(Sponsored by the Granite State Wheelmen)

Riders: Doug and Pete

On Sept. 21st at 6:45 A.M. Doug and I were registering at Hampton Beach N.H. getting ready for the metric century. The sun was rising over the ocean and it was a balmy 50 degrees.


(Sunrise at registration)

The perfect start for a ride that follows the coastline, from Newburyport Mass to the Nubble Lighthouse in Maine. We left the starting area and headed north on scenic 1A passing by beachcombers, surfers and fishermen. As 1A snakes along the coastline, the scenery slowly changes from public beaches to residential homes and marinas, harboring sailboats and powerboats that the glimmering morning sun makes even more picturesque. The ride then meanders through even more rural areas with many salt ponds and marshes.

(one of the many marinas)

**DATA TO EXAMINE:**
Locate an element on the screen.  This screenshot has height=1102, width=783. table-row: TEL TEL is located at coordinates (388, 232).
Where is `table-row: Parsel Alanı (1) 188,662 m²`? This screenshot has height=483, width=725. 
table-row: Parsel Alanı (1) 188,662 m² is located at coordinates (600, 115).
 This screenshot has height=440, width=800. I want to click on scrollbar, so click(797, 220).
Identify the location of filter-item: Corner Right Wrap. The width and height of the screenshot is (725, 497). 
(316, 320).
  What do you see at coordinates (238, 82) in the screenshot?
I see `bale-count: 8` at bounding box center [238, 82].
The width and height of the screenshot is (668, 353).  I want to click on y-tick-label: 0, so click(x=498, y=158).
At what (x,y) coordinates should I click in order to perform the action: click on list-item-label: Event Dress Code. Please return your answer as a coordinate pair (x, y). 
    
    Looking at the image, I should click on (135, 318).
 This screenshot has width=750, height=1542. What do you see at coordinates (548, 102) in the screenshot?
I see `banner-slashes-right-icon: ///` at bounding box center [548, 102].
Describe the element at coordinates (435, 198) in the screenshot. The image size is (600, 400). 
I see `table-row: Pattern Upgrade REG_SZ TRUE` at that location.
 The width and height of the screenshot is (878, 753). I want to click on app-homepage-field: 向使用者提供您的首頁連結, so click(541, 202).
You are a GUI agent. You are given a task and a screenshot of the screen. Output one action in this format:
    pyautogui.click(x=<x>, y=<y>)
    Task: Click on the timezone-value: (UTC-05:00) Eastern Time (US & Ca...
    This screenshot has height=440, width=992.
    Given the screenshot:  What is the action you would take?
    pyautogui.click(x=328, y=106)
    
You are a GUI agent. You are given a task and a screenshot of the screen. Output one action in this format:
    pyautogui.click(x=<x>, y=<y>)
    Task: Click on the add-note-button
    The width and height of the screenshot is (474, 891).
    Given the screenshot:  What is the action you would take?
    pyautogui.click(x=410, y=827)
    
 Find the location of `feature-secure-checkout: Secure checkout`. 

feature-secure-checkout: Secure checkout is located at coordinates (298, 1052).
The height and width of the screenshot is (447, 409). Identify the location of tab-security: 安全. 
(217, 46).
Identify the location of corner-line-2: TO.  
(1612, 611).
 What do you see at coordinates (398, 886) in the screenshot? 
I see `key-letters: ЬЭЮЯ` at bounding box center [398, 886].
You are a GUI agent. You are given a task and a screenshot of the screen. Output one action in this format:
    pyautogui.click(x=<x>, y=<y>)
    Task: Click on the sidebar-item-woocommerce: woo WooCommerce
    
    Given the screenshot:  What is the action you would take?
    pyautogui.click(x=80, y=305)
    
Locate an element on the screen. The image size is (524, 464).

**ACTION ITEM:**
Copy out the entire coastal ride report above, word for word.

**WRITTEN RESPONSE:**
(Sponsored by the Granite State Wheelmen)

Riders: Doug and Pete

On Sept. 21st at 6:45 A.M. Doug and I were registering at Hampton Beach N.H. getting ready for the metric century. The sun was rising over the ocean and it was a balmy 50 degrees.


(Sunrise at registration)

The perfect start for a ride that follows the coastline, from Newburyport Mass to the Nubble Lighthouse in Maine. We left the starting area and headed north on scenic 1A passing by beachcombers, surfers and fishermen. As 1A snakes along the coastline, the scenery slowly changes from public beaches to residential homes and marinas, harboring sailboats and powerboats that the glimmering morning sun makes even more picturesque. The ride then meanders through even more rural areas with many salt ponds and marshes.

(one of the many marinas)